Le chapitre 4 vise essentiellement à déterminer s’il est souhaitable de se désinvestir des entreprises œuvrant dans les énergies fossiles. La rentabilité des placements est analysée, ainsi que les investissements dans les nouvelles technologies propres réalisés par des entreprises qui œuvrent traditionnellement dans les énergies fossiles.

Dans le dernier chapitre, nous nous interrogeons sur la portée du désinvestissement des produits fossiles. Jusqu’où et sous quelles conditions doit-on liquider les placements? Est-il possible, plutôt, d’accompagner les entreprises qui souhaitent décarboner leurs activités?

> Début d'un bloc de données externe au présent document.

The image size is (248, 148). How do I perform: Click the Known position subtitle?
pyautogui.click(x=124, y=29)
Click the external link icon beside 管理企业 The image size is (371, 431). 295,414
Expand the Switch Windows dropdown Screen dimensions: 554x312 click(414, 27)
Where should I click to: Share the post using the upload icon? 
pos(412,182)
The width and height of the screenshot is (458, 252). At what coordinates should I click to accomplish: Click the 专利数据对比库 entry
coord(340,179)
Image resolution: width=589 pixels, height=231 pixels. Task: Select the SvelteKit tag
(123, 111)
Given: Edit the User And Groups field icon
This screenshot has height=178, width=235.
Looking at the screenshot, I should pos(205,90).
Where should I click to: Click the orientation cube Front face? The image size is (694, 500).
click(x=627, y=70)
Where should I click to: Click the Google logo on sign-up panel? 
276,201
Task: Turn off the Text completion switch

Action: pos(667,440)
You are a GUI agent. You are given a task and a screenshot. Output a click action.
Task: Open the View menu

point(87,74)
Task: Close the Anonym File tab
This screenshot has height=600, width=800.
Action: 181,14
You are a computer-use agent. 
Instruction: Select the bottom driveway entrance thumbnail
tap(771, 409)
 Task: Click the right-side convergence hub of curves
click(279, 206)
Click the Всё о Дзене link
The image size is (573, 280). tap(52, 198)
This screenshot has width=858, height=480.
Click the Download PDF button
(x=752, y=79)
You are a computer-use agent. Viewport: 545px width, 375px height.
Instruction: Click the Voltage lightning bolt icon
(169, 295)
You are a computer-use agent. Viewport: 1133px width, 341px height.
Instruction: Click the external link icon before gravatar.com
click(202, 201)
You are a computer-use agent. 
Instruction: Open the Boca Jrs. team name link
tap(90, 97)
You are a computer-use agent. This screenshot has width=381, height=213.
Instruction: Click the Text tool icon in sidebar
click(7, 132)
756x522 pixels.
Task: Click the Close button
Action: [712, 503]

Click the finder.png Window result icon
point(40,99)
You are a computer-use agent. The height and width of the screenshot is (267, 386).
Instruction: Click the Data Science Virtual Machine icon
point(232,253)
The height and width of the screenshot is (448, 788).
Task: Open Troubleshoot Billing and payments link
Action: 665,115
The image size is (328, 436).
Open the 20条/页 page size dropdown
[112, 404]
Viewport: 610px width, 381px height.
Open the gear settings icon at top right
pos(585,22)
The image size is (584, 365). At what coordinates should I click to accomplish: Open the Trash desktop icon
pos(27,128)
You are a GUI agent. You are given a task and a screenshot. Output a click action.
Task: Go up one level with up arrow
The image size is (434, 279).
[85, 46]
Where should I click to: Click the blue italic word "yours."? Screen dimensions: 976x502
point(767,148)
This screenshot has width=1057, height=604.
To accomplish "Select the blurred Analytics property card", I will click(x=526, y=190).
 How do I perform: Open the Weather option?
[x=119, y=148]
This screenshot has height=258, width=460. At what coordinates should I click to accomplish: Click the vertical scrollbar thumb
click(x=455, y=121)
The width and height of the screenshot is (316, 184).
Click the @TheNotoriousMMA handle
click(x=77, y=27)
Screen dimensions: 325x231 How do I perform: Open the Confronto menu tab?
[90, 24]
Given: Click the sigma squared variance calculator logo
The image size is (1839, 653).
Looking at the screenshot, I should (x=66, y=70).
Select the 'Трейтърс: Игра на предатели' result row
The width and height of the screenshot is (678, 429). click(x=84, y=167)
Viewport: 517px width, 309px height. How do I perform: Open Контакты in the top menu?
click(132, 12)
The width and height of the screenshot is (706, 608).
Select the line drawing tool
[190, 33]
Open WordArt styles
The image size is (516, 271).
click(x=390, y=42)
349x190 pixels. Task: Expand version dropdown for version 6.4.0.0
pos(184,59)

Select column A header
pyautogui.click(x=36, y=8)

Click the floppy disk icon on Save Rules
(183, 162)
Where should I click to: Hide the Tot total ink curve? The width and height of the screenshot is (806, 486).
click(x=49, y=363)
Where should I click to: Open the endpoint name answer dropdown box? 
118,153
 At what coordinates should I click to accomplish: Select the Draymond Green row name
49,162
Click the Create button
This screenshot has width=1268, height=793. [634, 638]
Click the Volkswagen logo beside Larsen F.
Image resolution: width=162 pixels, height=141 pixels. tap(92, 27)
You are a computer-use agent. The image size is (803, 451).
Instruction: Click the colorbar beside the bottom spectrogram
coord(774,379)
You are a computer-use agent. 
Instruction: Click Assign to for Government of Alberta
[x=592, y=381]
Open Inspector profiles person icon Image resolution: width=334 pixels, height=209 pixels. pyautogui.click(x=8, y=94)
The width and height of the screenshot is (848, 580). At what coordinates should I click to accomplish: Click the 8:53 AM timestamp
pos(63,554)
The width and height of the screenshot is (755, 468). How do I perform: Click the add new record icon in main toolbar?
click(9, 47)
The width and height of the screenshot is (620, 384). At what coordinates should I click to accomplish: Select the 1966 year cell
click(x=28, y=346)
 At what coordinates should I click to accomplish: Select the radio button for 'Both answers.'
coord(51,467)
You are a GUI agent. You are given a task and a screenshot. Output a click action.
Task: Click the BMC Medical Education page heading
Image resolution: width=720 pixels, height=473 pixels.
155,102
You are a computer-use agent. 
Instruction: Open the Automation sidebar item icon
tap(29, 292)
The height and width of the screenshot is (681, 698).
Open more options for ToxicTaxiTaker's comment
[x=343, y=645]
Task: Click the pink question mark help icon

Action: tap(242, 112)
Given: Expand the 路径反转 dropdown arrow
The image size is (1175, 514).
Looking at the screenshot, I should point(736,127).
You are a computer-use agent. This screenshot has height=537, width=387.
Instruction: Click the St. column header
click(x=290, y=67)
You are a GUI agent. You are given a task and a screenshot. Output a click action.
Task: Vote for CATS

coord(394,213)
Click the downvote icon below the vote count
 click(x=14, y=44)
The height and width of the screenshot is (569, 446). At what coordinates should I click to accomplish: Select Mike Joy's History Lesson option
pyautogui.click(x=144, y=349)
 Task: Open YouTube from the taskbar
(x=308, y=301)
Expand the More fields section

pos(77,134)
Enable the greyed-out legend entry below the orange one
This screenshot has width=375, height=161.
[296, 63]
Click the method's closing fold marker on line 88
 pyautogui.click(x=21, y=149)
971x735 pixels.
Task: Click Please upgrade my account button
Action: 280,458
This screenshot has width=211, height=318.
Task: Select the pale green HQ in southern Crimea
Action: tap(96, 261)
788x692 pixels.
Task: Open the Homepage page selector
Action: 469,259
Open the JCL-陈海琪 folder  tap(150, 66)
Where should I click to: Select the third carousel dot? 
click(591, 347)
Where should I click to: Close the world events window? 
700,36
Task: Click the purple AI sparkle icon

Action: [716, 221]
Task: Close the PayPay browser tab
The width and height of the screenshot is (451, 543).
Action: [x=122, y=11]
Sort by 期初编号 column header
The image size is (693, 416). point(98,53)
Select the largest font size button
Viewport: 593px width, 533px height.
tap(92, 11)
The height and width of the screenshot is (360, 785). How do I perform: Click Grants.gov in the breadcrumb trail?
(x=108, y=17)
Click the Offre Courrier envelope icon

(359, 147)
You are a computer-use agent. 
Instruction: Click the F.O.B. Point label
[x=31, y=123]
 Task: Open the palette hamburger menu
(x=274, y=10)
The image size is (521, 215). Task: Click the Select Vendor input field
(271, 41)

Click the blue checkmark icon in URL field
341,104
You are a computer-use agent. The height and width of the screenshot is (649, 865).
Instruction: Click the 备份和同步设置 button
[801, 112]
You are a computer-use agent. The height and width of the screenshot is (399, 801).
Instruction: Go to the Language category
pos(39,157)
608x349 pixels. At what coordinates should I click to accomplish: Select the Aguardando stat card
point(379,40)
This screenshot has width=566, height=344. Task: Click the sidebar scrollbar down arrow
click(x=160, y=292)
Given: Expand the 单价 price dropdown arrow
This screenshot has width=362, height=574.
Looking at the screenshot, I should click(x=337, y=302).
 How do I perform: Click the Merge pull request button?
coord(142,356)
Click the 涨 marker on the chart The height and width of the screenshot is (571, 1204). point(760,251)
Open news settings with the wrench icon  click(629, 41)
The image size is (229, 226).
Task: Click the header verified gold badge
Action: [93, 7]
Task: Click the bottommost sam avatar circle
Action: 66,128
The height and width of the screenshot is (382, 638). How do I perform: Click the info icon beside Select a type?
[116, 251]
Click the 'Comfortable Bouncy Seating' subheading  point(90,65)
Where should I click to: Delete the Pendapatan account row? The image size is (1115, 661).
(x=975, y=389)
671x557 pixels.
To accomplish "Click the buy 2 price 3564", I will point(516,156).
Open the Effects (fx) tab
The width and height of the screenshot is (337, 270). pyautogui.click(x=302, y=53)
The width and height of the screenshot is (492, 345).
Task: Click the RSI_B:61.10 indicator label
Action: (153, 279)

Comment peut-on, dans une perspective de transition juste, atténuer les répercussions de cette transition sur les travailleurs et travailleuses? Nous analysons pour le ce faire les principaux placements de la CDPQ dans la production de pétrole et de gaz naturel, mais également dans le transport, la distribution, la production d’électricité et les services connexes (forage de puits, études sismiques, etc.).

Faits saillants

  • Au Québec, les efforts de décarbonation ont permis de stabiliser les émissions, mais la tendance forte et persistante à la baisse qu’exige l’atteinte des cibles de réduction tarde à se manifester.
  • Les acteurs financiers dont la Caisse de dépôt et placement du Québec (CDPQ) subissent une pression de plus en plus forte pour modifier leur portefeuille et réduire notamment leurs investissements dans la production d’hydrocarbures.
  • Au terme de l’étude, nous concluons que les campagnes pour le désinvestissement des énergies fossiles ont été efficaces, du moins en ce qui concerne la CDPQ. À la suite de plusieurs années de désinvestissement, la valeur des placements dans l’extraction de produits pétroliers et de gaz naturel au 31 décembre 2023 était négligeable.
  • De plus, les placements en actions de la CDPQ ont sousperformé entre 2011 et 2021 en raison des investissements dans le secteur des énergies fossiles, occasionnant des pertes de l’ordre de 10 à 20 milliards de dollars, mais la CDPQ a limité celles-ci en se retirant de ce secteur au cours des dernières années.
  • Il reste cependant des investissements importants dans le transport et la distribution d’énergies fossiles, la production d’électricité de source fossile et les services auxiliaires (forage, études sismiques, etc.).
  • Notre recherche met également en lumière le manque de leviers permettant aux épargnant·e·s d’infléchir les politiques de placement. Malgré leur participation à des comités de retraite et l’importance des sommes investies par des fonds comme le RREGOP, leur capacité d’orienter les décisions et politiques se limite souvent à un pouvoir d’influence.